# Off-Topic Discussion > Artists' Corner > Art Design >  >  Photo Edit Request

## Daeva

for best results, we recommend that the photo have a minimum resolution of 96 d.p.i.,  						be no less than 300 pixels wide and no greater than 300k in size.  24 bit color depth  						and jpg format are recommended.  only jpg format will be accepted.  filename must have  						no spaces.

Soo...jp, no greater than 300k in size, and all that other stuff! Can someone edit the following photo for me, using those specs? Thanks.

http://i14.photobucket.com/albums/a3...CultQueenX.jpg

----------


## Daeva

No one? Come on, help me out, it can't be that hard!  :Sad:

----------


## nina

What's it for? And where'd you get the pic?

----------


## Merlock

Here you are. 24-bit, 96 dpi, less than 300k in size.
Hope they don't mind progressively saved jpegs but if jpegs are what they want and not a psd or any such then I imagine it's fine.



But, aye, what's it for? o.o

----------


## Daeva

> Here you are. 24-bit, 96 dpi, less than 300k in size.
> Hope they don't mind progressively saved jpegs but if jpegs are what they want and not a psd or any such then I imagine it's fine.
> 
> 
> But, aye, what's it for? o.o



Thank ya. When I uploaded it into the spot, it didn't quite show up as I wanted it too (face was too small in the spot) but it works out. Thanks for altering it ^_^





> What's it for? And where'd you get the pic?

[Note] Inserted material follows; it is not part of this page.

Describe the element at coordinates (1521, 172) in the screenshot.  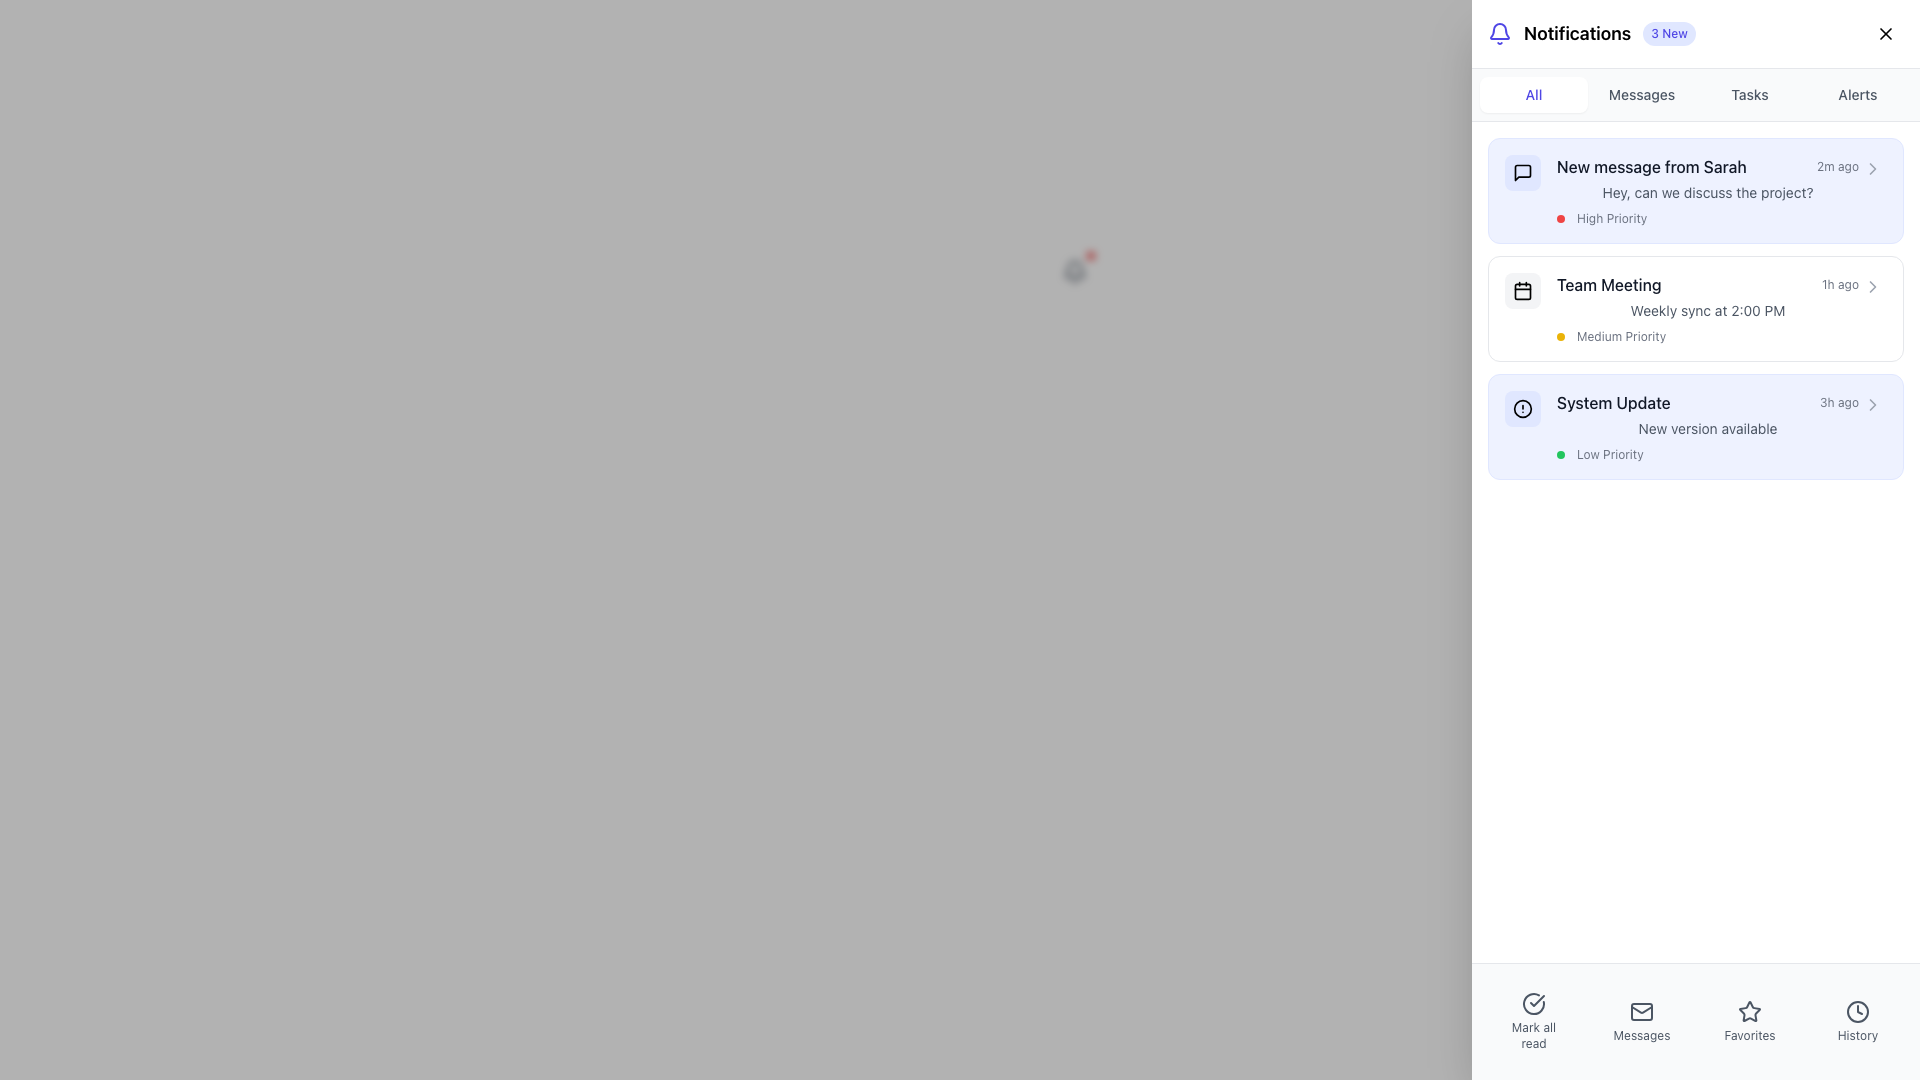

An RPG site. Got it from Devart. Why?

----------


## WillShatnerFan

Now that's one haunting picture.

----------


## Daeva

> Now that's one haunting picture.



I'm particularly fond of the snake that is on him that most don't seem to notice at first glance.

----------


## WillShatnerFan

> I'm particularly fond of the snake that is on him that most don't seem to notice at first glance.



Yeah, it's pretty well done. I don't do this kind of art, but, if you like, you could check out my deviantART site, http://wizfrikiman.deviantart.com.

----------


## Cn

Thats a he?

----------


## ClouD

> Thats a he?



Mm, I thought I saw a boob, too.

----------


## WillShatnerFan

> Thats a he?



I _think_ it's a man. I could be wrong, though.

----------